Given the low coverage of online menus worldwide, and only 30\% even having a website, this remains a challenge.
Here we leverage the power of the crowd: online users who are willing to answer questions about dish availability at restaurants visited.
While motivated users are happy to contribute knowledge for free, they are much less likely to respond to ``silly'' or embarrassing questions (e.g., ``Does \textit{Pizza Hut} serve pizza?'' or ``Does \textit{Mike's Vegan Restaurant} serve hamburgers?'')

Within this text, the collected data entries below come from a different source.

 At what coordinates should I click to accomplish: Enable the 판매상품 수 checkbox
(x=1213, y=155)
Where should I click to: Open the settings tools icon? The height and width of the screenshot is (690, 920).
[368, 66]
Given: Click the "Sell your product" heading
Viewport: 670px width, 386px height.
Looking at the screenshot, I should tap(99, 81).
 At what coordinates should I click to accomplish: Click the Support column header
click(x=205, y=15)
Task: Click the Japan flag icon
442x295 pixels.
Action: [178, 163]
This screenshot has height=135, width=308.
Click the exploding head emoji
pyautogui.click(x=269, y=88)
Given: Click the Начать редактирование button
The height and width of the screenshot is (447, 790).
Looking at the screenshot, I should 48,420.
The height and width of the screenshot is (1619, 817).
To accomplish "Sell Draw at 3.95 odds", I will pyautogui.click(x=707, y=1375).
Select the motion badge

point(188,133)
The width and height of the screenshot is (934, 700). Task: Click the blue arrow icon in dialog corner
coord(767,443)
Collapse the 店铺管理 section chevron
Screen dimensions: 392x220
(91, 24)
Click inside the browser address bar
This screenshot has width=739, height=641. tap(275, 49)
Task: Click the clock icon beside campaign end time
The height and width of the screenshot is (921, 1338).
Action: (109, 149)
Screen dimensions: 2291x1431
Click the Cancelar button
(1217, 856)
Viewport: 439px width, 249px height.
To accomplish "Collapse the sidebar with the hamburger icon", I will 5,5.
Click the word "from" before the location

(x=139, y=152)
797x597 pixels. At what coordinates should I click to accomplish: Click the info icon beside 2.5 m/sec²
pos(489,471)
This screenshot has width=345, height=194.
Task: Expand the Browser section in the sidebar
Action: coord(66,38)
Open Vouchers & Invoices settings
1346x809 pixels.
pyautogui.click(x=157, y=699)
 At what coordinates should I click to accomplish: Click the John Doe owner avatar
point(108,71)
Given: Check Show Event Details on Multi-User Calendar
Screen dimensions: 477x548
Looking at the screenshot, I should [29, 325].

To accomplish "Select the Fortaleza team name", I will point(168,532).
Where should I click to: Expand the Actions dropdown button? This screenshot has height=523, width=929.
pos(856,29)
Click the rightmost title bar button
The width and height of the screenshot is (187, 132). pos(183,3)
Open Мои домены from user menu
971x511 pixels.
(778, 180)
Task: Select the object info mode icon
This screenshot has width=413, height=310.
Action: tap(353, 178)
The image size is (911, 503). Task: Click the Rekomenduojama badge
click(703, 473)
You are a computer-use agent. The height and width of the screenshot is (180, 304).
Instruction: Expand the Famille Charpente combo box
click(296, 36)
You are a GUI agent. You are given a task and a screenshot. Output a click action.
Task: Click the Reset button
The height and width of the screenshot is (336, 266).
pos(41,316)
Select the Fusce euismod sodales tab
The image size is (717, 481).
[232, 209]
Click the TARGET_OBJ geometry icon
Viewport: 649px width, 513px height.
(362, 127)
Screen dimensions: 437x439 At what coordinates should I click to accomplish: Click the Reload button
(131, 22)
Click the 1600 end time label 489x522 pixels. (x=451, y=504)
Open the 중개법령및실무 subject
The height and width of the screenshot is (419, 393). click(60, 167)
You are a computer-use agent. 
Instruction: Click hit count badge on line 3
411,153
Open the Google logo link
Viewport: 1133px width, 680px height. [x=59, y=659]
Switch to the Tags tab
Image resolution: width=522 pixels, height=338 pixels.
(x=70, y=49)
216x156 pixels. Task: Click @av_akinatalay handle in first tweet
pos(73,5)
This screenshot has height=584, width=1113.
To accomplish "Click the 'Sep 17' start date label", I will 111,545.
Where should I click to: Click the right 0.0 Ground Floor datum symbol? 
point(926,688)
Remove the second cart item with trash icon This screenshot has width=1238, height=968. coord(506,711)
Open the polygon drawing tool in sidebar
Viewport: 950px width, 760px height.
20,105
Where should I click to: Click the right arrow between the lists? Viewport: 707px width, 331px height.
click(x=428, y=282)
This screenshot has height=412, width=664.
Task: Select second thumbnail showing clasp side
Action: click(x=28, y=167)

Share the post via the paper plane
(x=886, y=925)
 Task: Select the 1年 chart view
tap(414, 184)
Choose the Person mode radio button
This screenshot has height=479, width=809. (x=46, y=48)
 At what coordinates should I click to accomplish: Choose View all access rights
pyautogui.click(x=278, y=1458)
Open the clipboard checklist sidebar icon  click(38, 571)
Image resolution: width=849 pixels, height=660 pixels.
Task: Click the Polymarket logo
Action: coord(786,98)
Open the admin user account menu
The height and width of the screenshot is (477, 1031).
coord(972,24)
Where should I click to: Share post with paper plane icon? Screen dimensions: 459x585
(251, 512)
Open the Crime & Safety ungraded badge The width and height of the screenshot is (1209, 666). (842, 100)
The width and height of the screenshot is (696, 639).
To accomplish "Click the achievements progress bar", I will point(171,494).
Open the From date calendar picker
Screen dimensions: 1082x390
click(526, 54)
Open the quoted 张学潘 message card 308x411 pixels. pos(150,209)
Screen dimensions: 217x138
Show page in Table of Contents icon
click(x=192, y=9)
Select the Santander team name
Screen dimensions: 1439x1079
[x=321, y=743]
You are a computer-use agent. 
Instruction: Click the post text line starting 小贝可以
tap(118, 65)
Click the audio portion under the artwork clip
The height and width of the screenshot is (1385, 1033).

In this paper, we study the problem of \textit{Vexation-Aware Active Learning}, where judiciously selected questions are targeted towards improving restaurant-dish model prediction, subject to a limit on the percentage of ``unsure'' answers or ``dismissals'' (e.g., swiping the app closed) used to measure vexation.
We formalize the problem as an integer linear program and solve it efficiently using a distributed solution that scales linearly with the number of candidate questions.
Since our algorithm relies on precise estimation of the unsure-dismiss rate (UDR), we give a regression model that provides accurate results compared to baselines including collaborative filtering.
Finally, we demonstrate in a live system that our proposed vexation-aware strategy performs competitively against classical (margin-based) active learning approaches while not exceeding UDR bounds.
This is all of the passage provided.